Certainly, simplicity is part of the aesthetic of Safari. The slightly shaded metallic gray design offers a more Blade Runner feel than the corporate blues and tans of my Firefox browser. And there are a lot of nicely designed details: the way the Customize Toolbar window unfolds out from the address field like a window shade, for example. You want to add an URL or an RSS feed to your bookmarks? Hit the plus mark. You want to see your bookmarks? Click on the open book icon. It's so simple, it's almost sparse.

I also found that the look some of the Web sites I went to were improved, either to a greater or lesser extent. The main Google search page, for example, looks a bit more polished than its equivalent in Firefox: the buttons are more 3D in appearance, and the blue outlines around the fill-in fields make them stand out more. The appearance of the RSS feeds was also clean and easy to read.Maybe A Bit Too Simple
On the other hand, you can take simplicity too far. This is, after all, an Apple app, and as a result, some Windows features that I've come to take for granted were missing. For example, there are no cursor-over tooltips, which heightened my learning curve a bit -- if you've got a mysterious button with a plus sign on it, and you don't know what it's for, an informational caption is a lot safer than simply clicking it to see what happens. (Help file? I don't need no stinkin' Help file....) In addition, when I wanted to customize the toolbar (to, for example, put a Home button on it), right-clicking on it got me bupkis -- I had to go the long way around: click on View and then Toolbars.

I also normally use right-clicking for opening links from my History and Bookmarks lists into new tabbed windows. However, that doesn't work with Safari. In fact, although you can set your Preferences to open a link in a tabbed window, or open a link in a new tab by hitting Ctrl-Click, it doesn't seem to work with Safari's Bookmarks Bar (the drop-down listing of bookmarks) or History list. (It also seemed to balk at Google's Docs & Spreadsheets documents.) If I were to adopt Safari as my default browser, this would be a real issue.

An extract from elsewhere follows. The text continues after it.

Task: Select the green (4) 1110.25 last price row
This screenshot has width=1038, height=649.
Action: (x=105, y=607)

That being said, the Bookmarks Manager is very nicely organized, and wonderfully simple to handle. Click the open book icon on the toolbar, and you have an elegant and easy-to-navigate listing of all your bookmarks and RSS feeds. There are some features I'd like added -- for example, I tend to store a lot of my bookmarks in folders on my toolbar, and unlike Firefox, Safari doesn't let you drag and drop URLs into a toolbar folder. But all in all, I was impressed.

Privacy And SnapBack

There are other features that I found very inviting. For example, a private browsing feature stops Safari from recording the URL to your History list, automatically removes file listings from your Download box, and protects your privacy in other ways. I'd find this type of feature especially useful in, say, the press room of a trade show (assuming Safari was installed on their systems). However, it would be nice if there was some indication on the browser (aside from the checkmark on the drop-down menu) that private browsing is turned on.

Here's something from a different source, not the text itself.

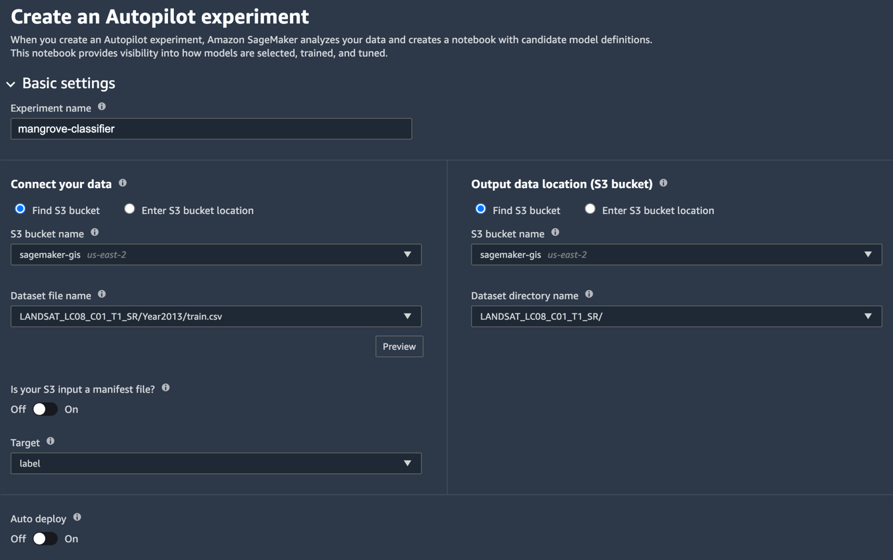Collapse the Basic settings section
The height and width of the screenshot is (560, 893).
(11, 84)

I thought the SnapBack feature was a pretty nifty idea, but I'm afraid it's so Mac that I can't figure out how it works -- at least, not completely. Snapback lets you jump back to a Web page or a search that you were previously on, thus saving you from all that clicking on the "back" arrow. It works well on the search box -- for example, I could do a Google search, click on a few links, click on the orange arrow in the search box and I was immediately back to my original search page. A great timesaver -- however, Snapback only works on selected Web pages (which ones, I haven't figured out yet). While I really appreciate the ability to do a search and then jump back to that search whenever I need to, I'll have to let the rest of the feature go until it becomes a bit more predictable.

Apple may also want to make things a bit easier for those who do want to move to Safari from another browser. It's not all that simply to importing bookmarks from another browser -- if you want to get your current bookmarks into Safari, you need to either find the file from the browser in question (an exercise that a lot of less technically-adept users won't be able to handle), or create an export file in your other browser and use that for the import.

Finally, one of the main selling points of Safari is that it's supposed to be much faster than rival Windows-based browsers -- in fact, as I wrote this, Apple had a chart on its download page showing how much faster Safari is. That may be, but in the real world, there are many factors that determine how fast a page loads: the makeup of the page, whether it's optimized for your browser, what the traffic is on your network at that moment, etc. I ran several sites on both Firefox and Safari, and while there were some in which Safari came in 3-5 seconds faster, in the end, it didn't make that much of a difference.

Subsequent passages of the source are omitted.